*TEXTO ANALIZADO:*
:::
Ayer, se presentó ante el con cinco investigaciones fiscales encima, con dos de sus colaboradores cercanos aún en la clandestinidad y con el canto de Bruno Pacheco, el exsecretario de Palacio devenido delator, reventándole los tímpanos.

Si bien frente a este contexto cualquier anuncio menor a un adelanto de elecciones o a una renuncia iba a demostrar que el gobernante está lejos de reconocer la precariedad de su situación y lo nocivo de su permanencia en el cargo, lo de ayer ha sido una nueva exhibición de descaro. Lejos de rendir cuentas por los problemas que protagoniza y por las gravísimas denuncias de corrupción que pesan sobre él y su familia, el jefe del Estado insistió con una estrategia ya socorrida: hacerse la víctima y acusar un empeño de “los poderes fácticos y la oligarquía” por “minar al Gobierno del pueblo”.

Con esto, Castillo recicla la narrativa que quiso vender (y que le vendió a muchos incautos) durante las elecciones para convertirla en un arma de defensa política. Así, según él, aquello que se le imputa no son más que “mentiras” de los medios de comunicación que se niegan a reportar sobre lo bueno que ha hecho motivados por intereses particulares. También se describe como un mandatario de orígenes humildes asediado por todos los que no quieren ver el cambio que él representa concretándose.

Sin embargo, a estas alturas de su gestión, el presidente difícilmente podría esperar que la ciudadanía se compre el cuento. Sobre todo, cuando los problemas del jefe del Estado no comienzan con los periodistas ni los “poderes fácticos”, sino con las personas a las que él les abrió las puertas del Gobierno y que hoy lo acusan de ser un corrupto, como ocurrió con dos exministros del Interior (Avelino Guillén y Mariano González) y con sus otrora allegados que hoy colaboran con la justicia, como Karelim López, Zamir Villaverde y Bruno Pacheco.

Es evidente que así como no hay contrición ni propósito de enmienda, tampoco hay vergüenza. Al inquilino de la Casa de Pizarro le importa poco que le crean. Lo de ayer fueron 86 páginas de insultos a la inteligencia ciudadana y una demostración de que antes de ofrecerle salidas al país Castillo se va a aferrar al cargo.
:::
*LISTADO DE REGISTROS:*
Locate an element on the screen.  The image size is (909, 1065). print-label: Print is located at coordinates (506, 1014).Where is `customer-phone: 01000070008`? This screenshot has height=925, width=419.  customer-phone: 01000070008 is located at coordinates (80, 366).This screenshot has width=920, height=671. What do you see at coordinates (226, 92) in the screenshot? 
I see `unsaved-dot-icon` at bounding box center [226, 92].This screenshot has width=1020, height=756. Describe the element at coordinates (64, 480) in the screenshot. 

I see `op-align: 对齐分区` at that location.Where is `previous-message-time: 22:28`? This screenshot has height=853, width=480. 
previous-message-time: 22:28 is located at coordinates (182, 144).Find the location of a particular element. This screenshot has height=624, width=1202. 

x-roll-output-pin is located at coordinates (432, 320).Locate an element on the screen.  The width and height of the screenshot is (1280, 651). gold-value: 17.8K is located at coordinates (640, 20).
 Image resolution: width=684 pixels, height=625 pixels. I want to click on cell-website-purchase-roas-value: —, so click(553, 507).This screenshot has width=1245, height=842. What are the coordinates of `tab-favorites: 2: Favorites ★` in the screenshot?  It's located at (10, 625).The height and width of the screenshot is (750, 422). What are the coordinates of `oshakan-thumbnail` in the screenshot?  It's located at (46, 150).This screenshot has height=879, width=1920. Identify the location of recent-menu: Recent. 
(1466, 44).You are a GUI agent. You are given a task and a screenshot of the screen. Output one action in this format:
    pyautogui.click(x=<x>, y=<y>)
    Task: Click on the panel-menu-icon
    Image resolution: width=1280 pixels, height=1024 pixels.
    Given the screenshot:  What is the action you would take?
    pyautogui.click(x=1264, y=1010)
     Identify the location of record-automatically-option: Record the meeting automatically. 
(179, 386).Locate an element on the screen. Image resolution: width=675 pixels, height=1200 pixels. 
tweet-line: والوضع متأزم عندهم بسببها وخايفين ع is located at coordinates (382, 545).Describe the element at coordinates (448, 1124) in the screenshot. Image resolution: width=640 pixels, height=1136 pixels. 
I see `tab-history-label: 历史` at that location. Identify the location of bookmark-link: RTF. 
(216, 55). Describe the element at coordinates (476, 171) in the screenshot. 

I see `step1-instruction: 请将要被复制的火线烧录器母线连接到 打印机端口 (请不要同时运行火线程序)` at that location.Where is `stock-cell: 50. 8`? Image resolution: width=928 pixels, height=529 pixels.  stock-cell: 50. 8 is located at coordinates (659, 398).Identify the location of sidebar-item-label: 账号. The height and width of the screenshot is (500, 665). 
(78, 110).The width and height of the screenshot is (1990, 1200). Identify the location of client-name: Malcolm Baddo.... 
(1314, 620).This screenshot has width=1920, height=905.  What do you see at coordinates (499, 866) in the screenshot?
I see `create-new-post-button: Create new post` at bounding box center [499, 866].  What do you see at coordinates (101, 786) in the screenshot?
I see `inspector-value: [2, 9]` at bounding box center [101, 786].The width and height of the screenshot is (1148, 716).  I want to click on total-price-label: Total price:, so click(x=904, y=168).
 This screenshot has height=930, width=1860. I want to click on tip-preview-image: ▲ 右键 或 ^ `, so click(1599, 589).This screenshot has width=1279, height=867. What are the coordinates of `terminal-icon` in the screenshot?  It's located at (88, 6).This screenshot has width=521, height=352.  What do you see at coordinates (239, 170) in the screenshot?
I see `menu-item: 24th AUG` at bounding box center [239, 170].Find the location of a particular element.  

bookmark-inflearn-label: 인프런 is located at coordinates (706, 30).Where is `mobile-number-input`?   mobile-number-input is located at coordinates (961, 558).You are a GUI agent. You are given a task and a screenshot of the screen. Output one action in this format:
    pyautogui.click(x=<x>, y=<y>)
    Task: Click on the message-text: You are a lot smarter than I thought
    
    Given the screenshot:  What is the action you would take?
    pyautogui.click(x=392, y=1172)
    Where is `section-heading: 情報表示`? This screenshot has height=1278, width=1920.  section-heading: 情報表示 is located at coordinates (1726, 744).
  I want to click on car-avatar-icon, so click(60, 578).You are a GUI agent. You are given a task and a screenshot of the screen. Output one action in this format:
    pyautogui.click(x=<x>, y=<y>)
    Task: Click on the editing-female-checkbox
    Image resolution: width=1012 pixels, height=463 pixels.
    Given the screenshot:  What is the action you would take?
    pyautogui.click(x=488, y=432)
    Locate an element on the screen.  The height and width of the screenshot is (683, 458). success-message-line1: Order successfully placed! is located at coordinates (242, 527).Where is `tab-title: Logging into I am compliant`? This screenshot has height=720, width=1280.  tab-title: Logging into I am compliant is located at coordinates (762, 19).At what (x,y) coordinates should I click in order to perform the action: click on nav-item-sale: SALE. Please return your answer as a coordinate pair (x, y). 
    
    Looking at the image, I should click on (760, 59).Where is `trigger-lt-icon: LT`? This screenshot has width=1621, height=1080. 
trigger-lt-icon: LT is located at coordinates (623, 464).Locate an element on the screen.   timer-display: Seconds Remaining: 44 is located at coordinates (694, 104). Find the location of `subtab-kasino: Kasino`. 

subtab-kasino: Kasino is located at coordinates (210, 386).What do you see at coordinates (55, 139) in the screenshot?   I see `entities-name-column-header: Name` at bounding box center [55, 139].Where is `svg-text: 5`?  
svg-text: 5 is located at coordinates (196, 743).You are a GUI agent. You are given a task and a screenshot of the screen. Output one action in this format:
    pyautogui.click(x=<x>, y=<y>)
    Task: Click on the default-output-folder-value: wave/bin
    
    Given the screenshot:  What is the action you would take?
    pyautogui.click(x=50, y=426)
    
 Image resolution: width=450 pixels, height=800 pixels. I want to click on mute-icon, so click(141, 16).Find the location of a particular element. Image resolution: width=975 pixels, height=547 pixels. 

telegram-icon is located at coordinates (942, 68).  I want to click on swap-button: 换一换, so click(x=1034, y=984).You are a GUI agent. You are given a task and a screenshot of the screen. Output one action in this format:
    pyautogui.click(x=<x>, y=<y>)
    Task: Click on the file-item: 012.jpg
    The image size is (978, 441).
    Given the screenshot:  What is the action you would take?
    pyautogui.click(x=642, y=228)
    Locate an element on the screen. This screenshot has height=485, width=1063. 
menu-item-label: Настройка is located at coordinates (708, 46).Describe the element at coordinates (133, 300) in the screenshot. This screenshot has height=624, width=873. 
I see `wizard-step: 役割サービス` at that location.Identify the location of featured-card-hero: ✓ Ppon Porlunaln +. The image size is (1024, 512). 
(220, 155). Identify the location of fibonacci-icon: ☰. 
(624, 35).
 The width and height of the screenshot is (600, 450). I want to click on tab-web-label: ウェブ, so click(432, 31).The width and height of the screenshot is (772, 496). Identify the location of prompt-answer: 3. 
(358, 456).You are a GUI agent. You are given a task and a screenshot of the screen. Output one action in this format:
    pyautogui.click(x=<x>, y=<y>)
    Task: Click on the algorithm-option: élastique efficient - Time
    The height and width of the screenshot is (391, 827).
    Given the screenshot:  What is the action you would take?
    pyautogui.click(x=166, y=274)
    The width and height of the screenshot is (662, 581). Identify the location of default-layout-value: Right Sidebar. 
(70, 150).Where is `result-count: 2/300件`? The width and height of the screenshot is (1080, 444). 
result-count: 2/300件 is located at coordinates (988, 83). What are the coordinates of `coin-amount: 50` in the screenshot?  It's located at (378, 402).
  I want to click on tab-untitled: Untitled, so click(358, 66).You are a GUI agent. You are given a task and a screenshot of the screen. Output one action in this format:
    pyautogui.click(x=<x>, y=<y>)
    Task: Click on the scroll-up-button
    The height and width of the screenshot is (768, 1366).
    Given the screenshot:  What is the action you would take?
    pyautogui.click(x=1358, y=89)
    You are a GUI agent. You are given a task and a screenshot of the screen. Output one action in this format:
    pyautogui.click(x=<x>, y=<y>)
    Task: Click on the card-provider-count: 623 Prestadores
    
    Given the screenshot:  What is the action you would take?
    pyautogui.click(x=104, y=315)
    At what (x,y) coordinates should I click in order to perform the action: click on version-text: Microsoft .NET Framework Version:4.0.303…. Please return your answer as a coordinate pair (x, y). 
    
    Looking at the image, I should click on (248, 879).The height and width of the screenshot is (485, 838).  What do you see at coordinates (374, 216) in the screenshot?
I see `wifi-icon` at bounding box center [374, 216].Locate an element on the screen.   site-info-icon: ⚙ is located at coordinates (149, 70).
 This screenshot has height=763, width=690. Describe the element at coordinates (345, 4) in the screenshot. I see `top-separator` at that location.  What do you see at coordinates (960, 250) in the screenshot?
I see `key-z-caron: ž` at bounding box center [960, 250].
:::
*TAREA ASIGNADA A:*
Enumera a todas las personas que el texto sobre el mensaje de Castillo menciona con nombre y apellido.
*TAREA ASIGNADA B:*
Escribe la continuación del texto sobre el mensaje de Castillo a partir de su último párrafo.

*RESPUESTA A:*
Bruno Pacheco, Avelino Guillén, Mariano González, Karelim López y Zamir Villaverde.

*RESPUESTA B:*
Y puede hacerlo, ya que, como dijimos desde este espacio la semana pasada, el presidente se siente seguro. ¿De qué otra manera podría explicarse que tenga el tupé de pararse frente a los que aspiran a ser sus verdugos para repartir tanta demagogia e ignorar a todos los elefantes en la habitación?

Que haya sobrevivido a su primer año de Gobierno, a pesar de protagonizar un escándalo cada 36 horas (ECData), es suficiente para saber que el Congreso está lejos de tener lo que se necesita para removerlo del cargo. Pero, además, el espectáculo patético que ofreció la oposición con la elección de la Mesa Directiva, al dividirse en múltiples listas y al impulsar algunas candidaturas más inspiradas por el ego que por la sensatez política, da cuenta de que el Ejecutivo no tiene verdaderos adversarios en el Legislativo.

Desde esta columna creemos que lo mejor que podría pasarle al país es que, de alguna manera respetuosa de la Constitución, se remueva a Castillo del cargo. El discurso de ayer ha confirmado esta convicción, al dar cuenta de un presidente contumaz y desvergonzado. Toca a la ciudadanía exigirle al Congreso que se espabile o, de lo contrario, impulsar mecanismos para gatillar un borrón y cuenta nueva.